RECORDS SUPPLIED →
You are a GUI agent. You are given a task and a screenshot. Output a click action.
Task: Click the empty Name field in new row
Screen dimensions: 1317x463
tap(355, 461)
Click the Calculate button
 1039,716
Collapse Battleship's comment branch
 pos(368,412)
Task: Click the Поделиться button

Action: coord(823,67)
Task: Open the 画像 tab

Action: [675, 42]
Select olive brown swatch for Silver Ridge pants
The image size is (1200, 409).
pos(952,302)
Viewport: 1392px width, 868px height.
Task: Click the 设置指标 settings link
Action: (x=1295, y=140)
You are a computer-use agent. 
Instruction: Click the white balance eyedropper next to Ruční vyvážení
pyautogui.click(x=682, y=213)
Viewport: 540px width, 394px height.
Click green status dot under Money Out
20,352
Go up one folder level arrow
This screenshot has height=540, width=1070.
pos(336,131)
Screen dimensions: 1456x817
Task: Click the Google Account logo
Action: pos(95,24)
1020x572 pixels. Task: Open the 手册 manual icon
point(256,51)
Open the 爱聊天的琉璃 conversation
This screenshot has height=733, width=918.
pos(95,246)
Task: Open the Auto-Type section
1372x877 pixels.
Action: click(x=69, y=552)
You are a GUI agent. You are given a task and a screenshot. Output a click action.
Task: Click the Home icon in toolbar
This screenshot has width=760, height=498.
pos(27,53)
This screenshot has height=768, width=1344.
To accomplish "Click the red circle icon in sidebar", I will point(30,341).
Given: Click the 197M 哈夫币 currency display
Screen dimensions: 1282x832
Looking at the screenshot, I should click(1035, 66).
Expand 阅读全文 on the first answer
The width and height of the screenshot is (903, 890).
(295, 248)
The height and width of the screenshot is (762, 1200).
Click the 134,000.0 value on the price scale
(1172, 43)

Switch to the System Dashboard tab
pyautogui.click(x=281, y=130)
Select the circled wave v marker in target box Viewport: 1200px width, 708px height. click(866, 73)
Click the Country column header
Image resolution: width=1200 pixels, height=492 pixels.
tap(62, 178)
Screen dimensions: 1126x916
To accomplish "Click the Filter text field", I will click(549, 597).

ABOUT THIS TASK → Each line of the data must be retyped exactly as written.

RESPONSE TO THIS EXERCISE →
You are a GUI agent. You are given a task and a screenshot. Output a click action.
Task: Click the empty Name field in new row
Screen dimensions: 1317x463
tap(355, 461)
Click the Calculate button
 1039,716
Collapse Battleship's comment branch
 pos(368,412)
Task: Click the Поделиться button

Action: coord(823,67)
Task: Open the 画像 tab

Action: [675, 42]
Select olive brown swatch for Silver Ridge pants
The image size is (1200, 409).
pos(952,302)
Viewport: 1392px width, 868px height.
Task: Click the 设置指标 settings link
Action: (x=1295, y=140)
You are a computer-use agent. 
Instruction: Click the white balance eyedropper next to Ruční vyvážení
pyautogui.click(x=682, y=213)
Viewport: 540px width, 394px height.
Click green status dot under Money Out
20,352
Go up one folder level arrow
This screenshot has height=540, width=1070.
pos(336,131)
Screen dimensions: 1456x817
Task: Click the Google Account logo
Action: pos(95,24)
1020x572 pixels. Task: Open the 手册 manual icon
point(256,51)
Open the 爱聊天的琉璃 conversation
This screenshot has height=733, width=918.
pos(95,246)
Task: Open the Auto-Type section
1372x877 pixels.
Action: click(x=69, y=552)
You are a GUI agent. You are given a task and a screenshot. Output a click action.
Task: Click the Home icon in toolbar
This screenshot has width=760, height=498.
pos(27,53)
This screenshot has height=768, width=1344.
To accomplish "Click the red circle icon in sidebar", I will point(30,341).
Given: Click the 197M 哈夫币 currency display
Screen dimensions: 1282x832
Looking at the screenshot, I should click(1035, 66).
Expand 阅读全文 on the first answer
The width and height of the screenshot is (903, 890).
(295, 248)
The height and width of the screenshot is (762, 1200).
Click the 134,000.0 value on the price scale
(1172, 43)

Switch to the System Dashboard tab
pyautogui.click(x=281, y=130)
Select the circled wave v marker in target box Viewport: 1200px width, 708px height. click(866, 73)
Click the Country column header
Image resolution: width=1200 pixels, height=492 pixels.
tap(62, 178)
Screen dimensions: 1126x916
To accomplish "Click the Filter text field", I will click(549, 597).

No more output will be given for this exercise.